Raffaella Carrà era (e sarà!) gelosamente conservata tra le mie muse ispiratrici (affatto strano, sebbene non fossi una ragazzina), rammaricato di non averla potuta conoscere né di aver avuto occasione di lavorare con lei: eppure proprio in quella performance, in cui indegnamente e scherzosamente la imitavo, ebbi la gioia (e la fortuna!) di avere in sala il re della danza e della coreografia, il maestro Gino Landi, sorprendentemente “trait d’union” tra “Raffa” e me, che quella sera mi fece un invito: di lì a qualche mese debuttai con “Giochiamo all’Operetta”, che Landi scrisse e diresse… (e un po’ anche per questo, grazie, Raffa!).
…E ancora mi piace perdermi nel rivedere i momenti in cui a farla ridere, come solo lei sapeva fare, fosse il superlativo maestro Gigi Proietti, al quale chiedeva sempre le irrinunciabili barzellette, o colui che ritengo il “padre” della mia comicità, Jerry Lewis, che la signora Carrà aveva incontrato, intervistato, stimato, amato…
Raffaella Carrà è l’immagine assoluta ed indiscussa della signorilità dell’artista, la perfetta coniugazione tra talento e finezza, l’autentico binomio tra scena ed umanità… Il resto, che tutti proviamo con inesprimibile nostalgia della sua straordinaria, poliedrica bellezza, lascerò che siano altri autorevoli colleghi ad esprimerlo… e chiuderò la mia semplice riflessione giocando con titoli e virgolettati che non smetteremo mai di cantare:
Ah, “Che dolor”, “Io non vivo senza te”, cara Raffaella… “Ma che musica, Maestro”, dovrà suonare per Lei, ora?

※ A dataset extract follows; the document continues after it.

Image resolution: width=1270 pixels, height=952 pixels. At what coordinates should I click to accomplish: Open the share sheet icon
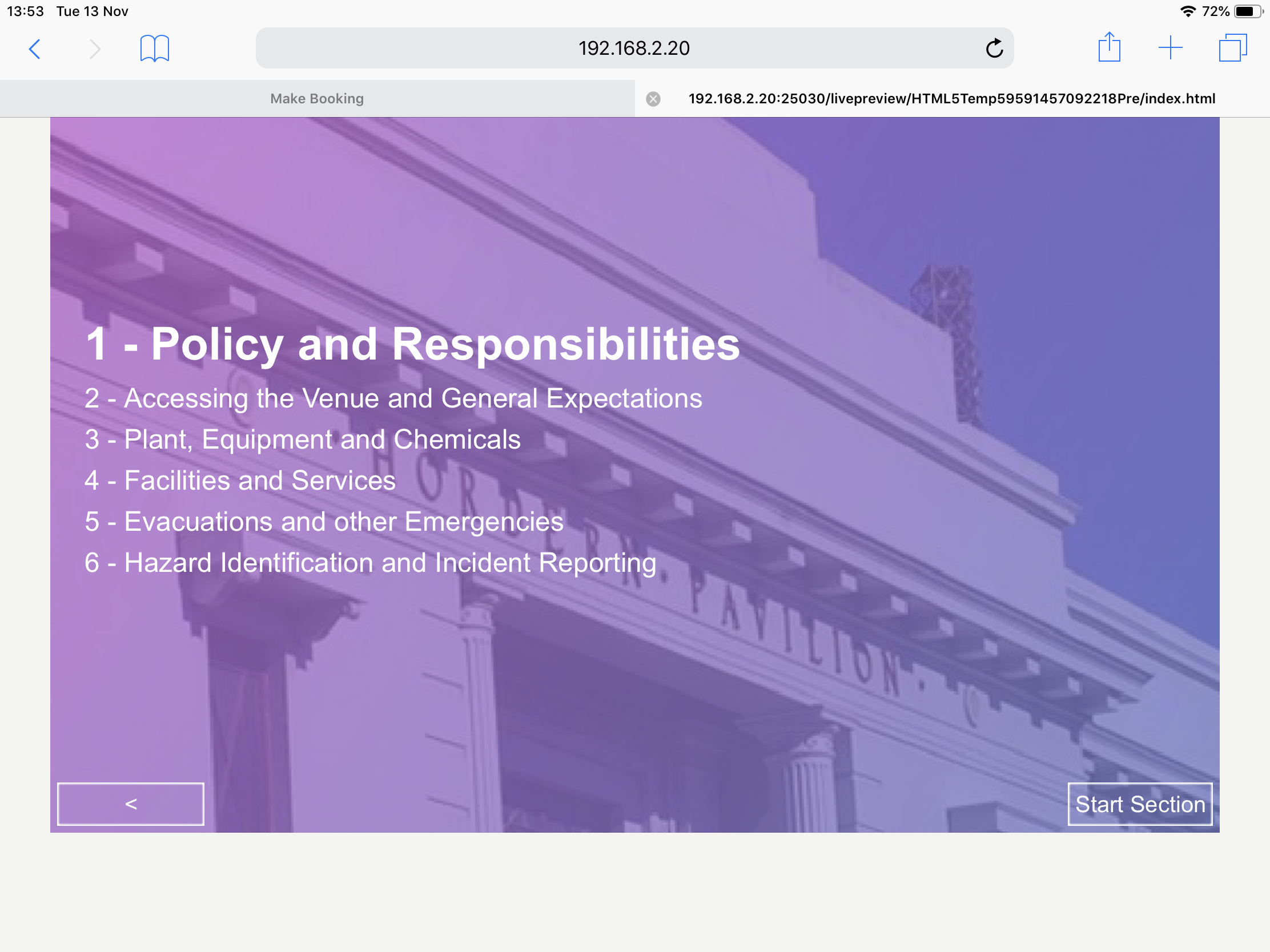pyautogui.click(x=1108, y=47)
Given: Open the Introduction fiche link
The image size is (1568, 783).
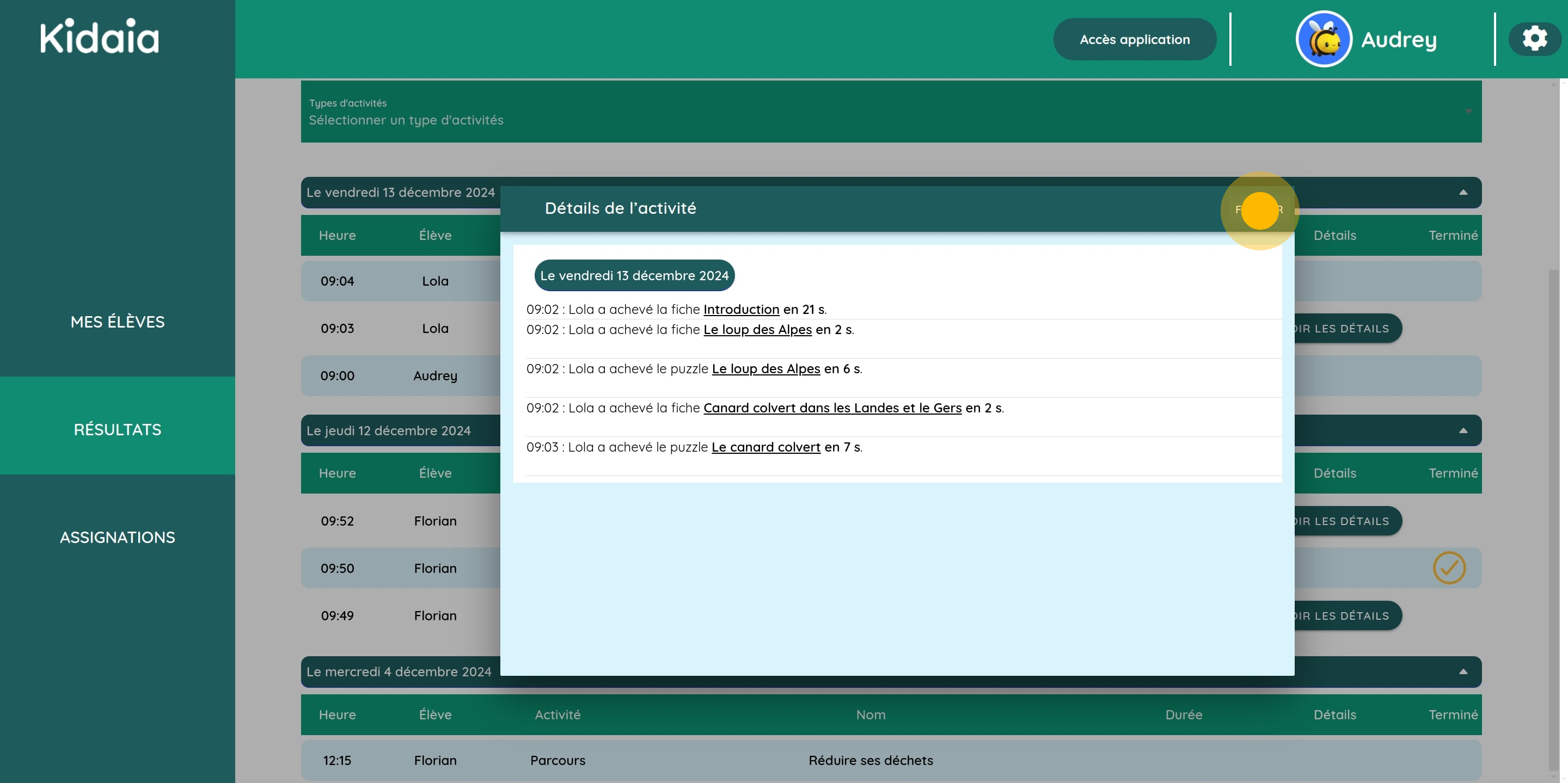Looking at the screenshot, I should pos(741,309).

Io, La pregherei, se può, di fare davvero tanto “Rumore”, ma “Forte, forte, forte”, perché sia sempre “Fiesta”, quella vera, che dà al cuore tanta “Felicità-ta-ta”; che si provi ancora “Amore, amore” e, poi, “Chissà se va”…
E se la nostra Lei dovesse essere “Innamorata” di “Pedro” o “Luca”, si tratterà di “Fatalità”: dunque, “A far l’amore comincia tu”… con “Tanti auguri”!
…“E salutala per me”, la mia cara cittadina del mondo, del suo mondo, l’unico in grado di mostrarsi infinito, pur restando “da Trieste in giù”, la mia, per sempre, adorata “Maga Maghella”.